» TEXTO DE REFERENCIA:
_ _ _ _ _
Cómo se mantiene la autoridad soberana

El soberano, no teniendo más fuerza que el poder legislativo, sólo obra por medio de leyes, y no siendo las leyes sino actos auténticos de la voluntad general, no podría obrar el soberano más que cuando el pueblo está reunido. Se dirá: el pueblo congregado, ¡qué quimera! Es una quimera hoy; pero no lo era hace dos mil años. ¿Han cambiado los hombres de naturaleza?

Los límites de lo posible en las cosas morales son menos estrechos de lo que pensamos; nuestras debilidades, nuestros vicios, nuestros prejuicios son lo que restringen. Las almas bajas no creen en los grandes hombres; viles esclavos, sonríen con un aire burlón a la palabra libertad.
_ _ _ _ _
» MUESTRA DE DATOS:
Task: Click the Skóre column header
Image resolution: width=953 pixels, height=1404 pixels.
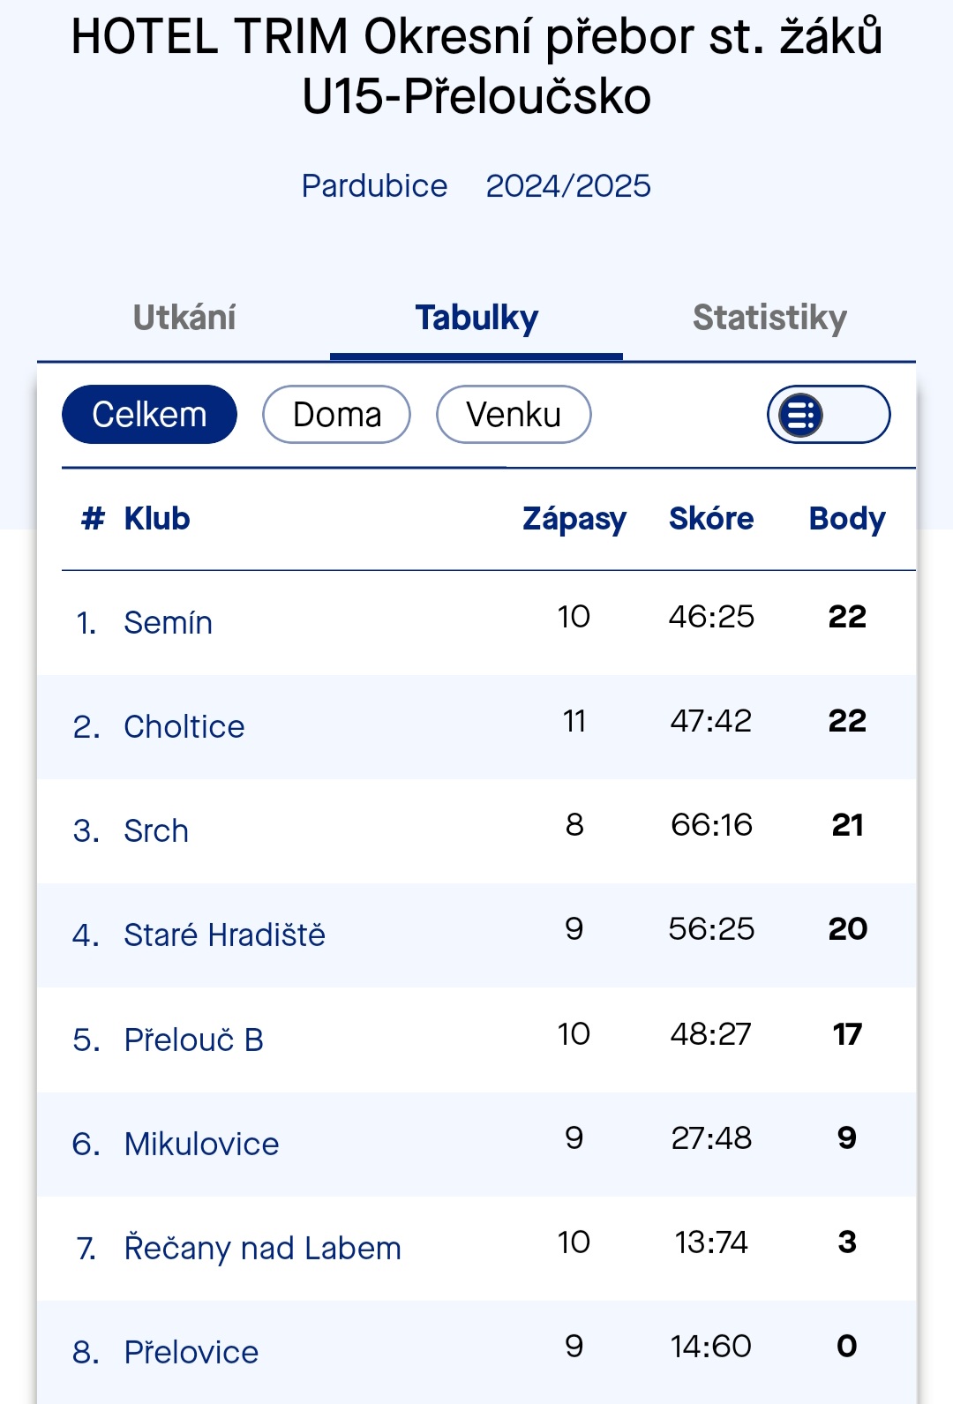Action: [x=711, y=519]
_ _ _ _ _
» PROBLEMAS:
A - Responde a partir del texto de referencia:
(i) ¿Por medio de qué obra el soberano?
(ii) ¿Cuándo no era una quimera el pueblo congregado?
(iii) ¿Qué restringe los límites de lo posible en las cosas morales?
B - Según el texto de referencia, ¿por qué el soberano solo podría obrar cuando el pueblo está reunido? Explícalo en una a tres oraciones.
El material es independiente del texto de referencia.

» SOLUCIONES EN ORDEN:
A -
(i) Por medio de leyes.
(ii) Hace dos mil años.
(iii) Nuestras debilidades, nuestros vicios y nuestros prejuicios.

B - El soberano no tiene más fuerza que el poder legislativo, así que solo obra por medio de leyes. Como las leyes no son sino actos auténticos de la voluntad general, solo puede obrar cuando el pueblo está reunido.